» Direction
Find every line in the data below that contains the word "Viewport", and copy each one out in full.

::: Input for this task :::

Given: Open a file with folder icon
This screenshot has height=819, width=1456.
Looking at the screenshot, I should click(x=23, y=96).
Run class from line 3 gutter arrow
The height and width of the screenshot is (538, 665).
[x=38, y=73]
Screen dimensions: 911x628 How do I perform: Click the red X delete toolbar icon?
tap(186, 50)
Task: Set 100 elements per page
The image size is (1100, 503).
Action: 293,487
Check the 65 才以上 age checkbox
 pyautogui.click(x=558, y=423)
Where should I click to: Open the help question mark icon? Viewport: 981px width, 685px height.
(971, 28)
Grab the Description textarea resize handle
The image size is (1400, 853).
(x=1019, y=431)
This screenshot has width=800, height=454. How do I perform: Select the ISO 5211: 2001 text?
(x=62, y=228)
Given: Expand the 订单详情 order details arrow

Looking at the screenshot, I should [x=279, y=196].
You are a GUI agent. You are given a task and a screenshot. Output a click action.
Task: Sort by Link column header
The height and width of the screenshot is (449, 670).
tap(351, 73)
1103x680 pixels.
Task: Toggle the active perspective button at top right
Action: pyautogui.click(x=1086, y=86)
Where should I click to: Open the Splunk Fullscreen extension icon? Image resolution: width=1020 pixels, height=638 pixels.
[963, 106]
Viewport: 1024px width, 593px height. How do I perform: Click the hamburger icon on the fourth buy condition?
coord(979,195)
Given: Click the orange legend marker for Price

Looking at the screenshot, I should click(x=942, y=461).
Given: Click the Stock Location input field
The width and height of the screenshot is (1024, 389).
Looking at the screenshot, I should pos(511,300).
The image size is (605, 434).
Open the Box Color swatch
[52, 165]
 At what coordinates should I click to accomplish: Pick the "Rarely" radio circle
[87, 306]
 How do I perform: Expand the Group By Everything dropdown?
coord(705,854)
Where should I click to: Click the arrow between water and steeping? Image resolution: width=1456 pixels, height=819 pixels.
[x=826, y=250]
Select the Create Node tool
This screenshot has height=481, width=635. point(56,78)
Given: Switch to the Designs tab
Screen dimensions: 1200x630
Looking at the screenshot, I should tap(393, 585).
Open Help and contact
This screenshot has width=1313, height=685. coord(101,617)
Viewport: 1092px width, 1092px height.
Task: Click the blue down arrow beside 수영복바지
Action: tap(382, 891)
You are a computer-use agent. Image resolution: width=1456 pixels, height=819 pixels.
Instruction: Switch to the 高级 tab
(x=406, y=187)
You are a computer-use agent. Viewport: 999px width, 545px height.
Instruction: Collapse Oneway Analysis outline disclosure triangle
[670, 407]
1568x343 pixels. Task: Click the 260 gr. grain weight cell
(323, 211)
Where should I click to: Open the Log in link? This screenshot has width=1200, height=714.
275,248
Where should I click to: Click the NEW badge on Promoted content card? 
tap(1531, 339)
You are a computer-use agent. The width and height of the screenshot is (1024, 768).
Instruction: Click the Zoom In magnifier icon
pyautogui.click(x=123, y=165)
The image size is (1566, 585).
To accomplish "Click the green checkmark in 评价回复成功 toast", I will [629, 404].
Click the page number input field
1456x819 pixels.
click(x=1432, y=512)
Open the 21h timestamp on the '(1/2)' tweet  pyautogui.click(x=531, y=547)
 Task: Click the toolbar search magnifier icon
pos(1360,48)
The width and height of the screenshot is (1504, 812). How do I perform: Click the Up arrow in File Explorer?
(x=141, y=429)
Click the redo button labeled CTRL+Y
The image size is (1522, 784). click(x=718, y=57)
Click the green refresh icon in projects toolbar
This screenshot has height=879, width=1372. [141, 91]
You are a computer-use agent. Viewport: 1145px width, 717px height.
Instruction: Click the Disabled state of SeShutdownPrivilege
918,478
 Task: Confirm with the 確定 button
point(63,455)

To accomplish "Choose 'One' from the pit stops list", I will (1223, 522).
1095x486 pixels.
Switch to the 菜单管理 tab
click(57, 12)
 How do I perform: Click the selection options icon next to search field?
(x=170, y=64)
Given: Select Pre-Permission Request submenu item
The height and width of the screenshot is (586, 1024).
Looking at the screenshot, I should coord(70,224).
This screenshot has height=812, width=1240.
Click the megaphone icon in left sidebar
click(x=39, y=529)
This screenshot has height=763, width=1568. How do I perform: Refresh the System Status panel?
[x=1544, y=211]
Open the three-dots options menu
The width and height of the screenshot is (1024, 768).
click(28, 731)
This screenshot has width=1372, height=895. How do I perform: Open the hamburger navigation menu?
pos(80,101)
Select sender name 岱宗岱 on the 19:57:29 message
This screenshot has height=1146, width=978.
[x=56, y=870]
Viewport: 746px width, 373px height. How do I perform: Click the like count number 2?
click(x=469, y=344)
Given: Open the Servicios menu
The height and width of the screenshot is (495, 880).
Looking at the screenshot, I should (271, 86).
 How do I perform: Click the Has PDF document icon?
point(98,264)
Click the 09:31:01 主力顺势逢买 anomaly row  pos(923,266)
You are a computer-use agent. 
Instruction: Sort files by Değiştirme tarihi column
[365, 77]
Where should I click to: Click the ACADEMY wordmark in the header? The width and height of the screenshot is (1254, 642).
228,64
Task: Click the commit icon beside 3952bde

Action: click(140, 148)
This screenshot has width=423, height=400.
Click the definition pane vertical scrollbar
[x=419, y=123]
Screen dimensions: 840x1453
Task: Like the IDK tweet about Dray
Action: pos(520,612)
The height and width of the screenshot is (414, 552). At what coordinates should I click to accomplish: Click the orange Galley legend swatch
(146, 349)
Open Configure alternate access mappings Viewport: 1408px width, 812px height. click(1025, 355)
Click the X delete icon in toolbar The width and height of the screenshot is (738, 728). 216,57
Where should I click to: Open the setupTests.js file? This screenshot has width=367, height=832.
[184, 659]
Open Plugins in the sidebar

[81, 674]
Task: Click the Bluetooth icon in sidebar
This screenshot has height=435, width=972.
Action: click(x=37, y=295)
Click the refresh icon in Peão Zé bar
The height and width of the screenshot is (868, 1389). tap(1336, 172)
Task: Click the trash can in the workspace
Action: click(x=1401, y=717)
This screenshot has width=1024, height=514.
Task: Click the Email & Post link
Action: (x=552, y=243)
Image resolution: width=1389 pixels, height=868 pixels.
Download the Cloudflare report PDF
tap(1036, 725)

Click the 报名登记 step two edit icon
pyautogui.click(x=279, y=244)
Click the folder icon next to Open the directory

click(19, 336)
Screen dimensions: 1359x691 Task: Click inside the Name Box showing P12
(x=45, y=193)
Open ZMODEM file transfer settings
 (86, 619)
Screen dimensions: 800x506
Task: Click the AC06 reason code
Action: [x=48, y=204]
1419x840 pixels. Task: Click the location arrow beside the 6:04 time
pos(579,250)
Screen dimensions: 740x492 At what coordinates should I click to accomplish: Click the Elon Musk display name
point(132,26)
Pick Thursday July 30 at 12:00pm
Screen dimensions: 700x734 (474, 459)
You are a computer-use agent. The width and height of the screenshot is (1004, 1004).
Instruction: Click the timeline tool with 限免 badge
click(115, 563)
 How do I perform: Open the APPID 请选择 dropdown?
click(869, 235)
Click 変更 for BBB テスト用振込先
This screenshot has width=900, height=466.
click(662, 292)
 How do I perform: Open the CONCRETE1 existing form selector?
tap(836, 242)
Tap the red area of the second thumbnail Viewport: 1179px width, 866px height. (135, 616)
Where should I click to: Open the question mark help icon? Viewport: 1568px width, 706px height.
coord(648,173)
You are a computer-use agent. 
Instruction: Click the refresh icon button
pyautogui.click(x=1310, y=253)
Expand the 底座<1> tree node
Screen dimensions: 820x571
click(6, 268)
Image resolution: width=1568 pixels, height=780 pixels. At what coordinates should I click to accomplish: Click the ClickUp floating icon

:::

» Result of this exercise
Where should I click to: Open the help question mark icon? Viewport: 981px width, 685px height.
Viewport: 1024px width, 593px height. How do I perform: Click the hamburger icon on the fourth buy condition?
Viewport: 1092px width, 1092px height.
You are a computer-use agent. Viewport: 999px width, 545px height.
You are a computer-use agent. Viewport: 1145px width, 717px height.
Viewport: 746px width, 373px height. How do I perform: Click the like count number 2?
Open Configure alternate access mappings Viewport: 1408px width, 812px height. click(1025, 355)
Tap the red area of the second thumbnail Viewport: 1179px width, 866px height. (135, 616)
Where should I click to: Open the question mark help icon? Viewport: 1568px width, 706px height.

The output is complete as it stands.